++++ Entries shown ++++
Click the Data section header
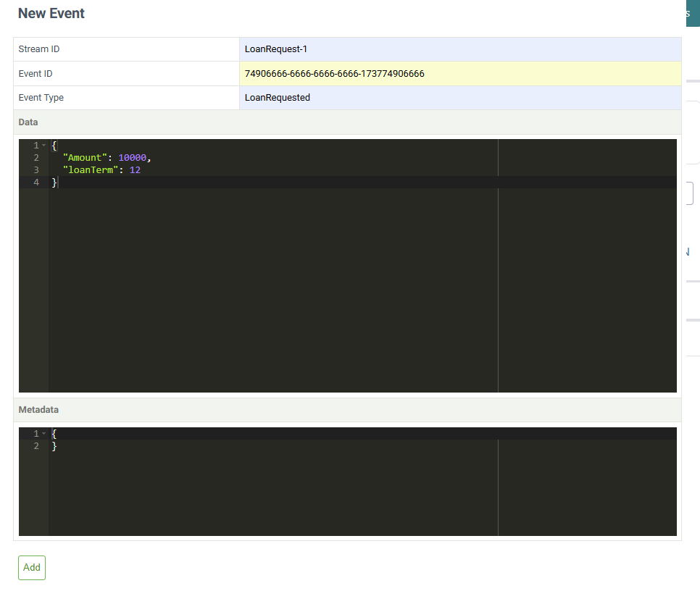Viewport: 700px width, 591px height. pyautogui.click(x=28, y=122)
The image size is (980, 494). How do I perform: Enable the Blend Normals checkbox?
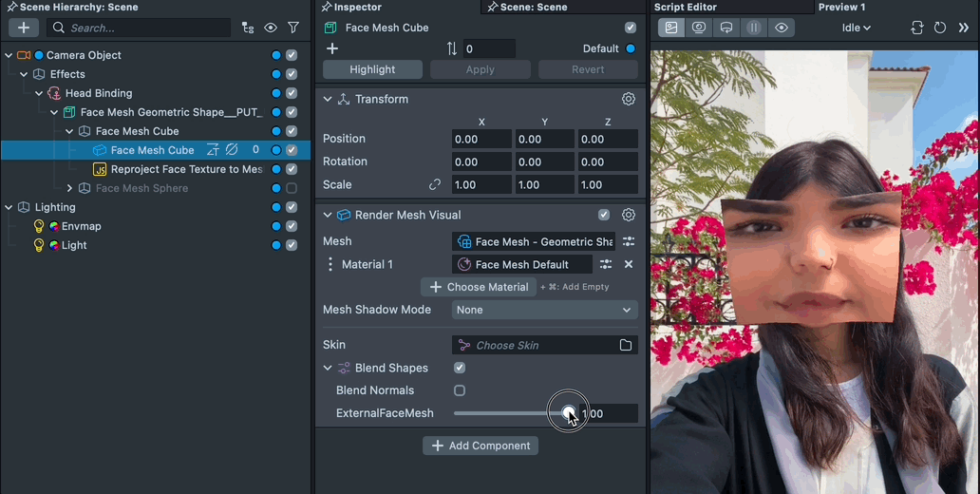click(x=460, y=390)
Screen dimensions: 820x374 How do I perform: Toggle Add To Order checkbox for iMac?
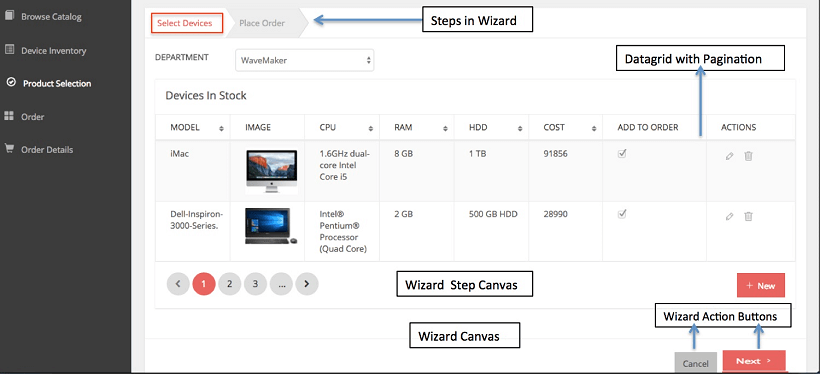point(622,154)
++++
- **Exercise**: Every line above goes into the copy unchanged; the pictures do not.

- **Task output**:
Click the Data section header
Viewport: 700px width, 591px height. pyautogui.click(x=28, y=122)
The image size is (980, 494). How do I perform: Enable the Blend Normals checkbox?
click(x=460, y=390)
Screen dimensions: 820x374 How do I perform: Toggle Add To Order checkbox for iMac?
point(622,154)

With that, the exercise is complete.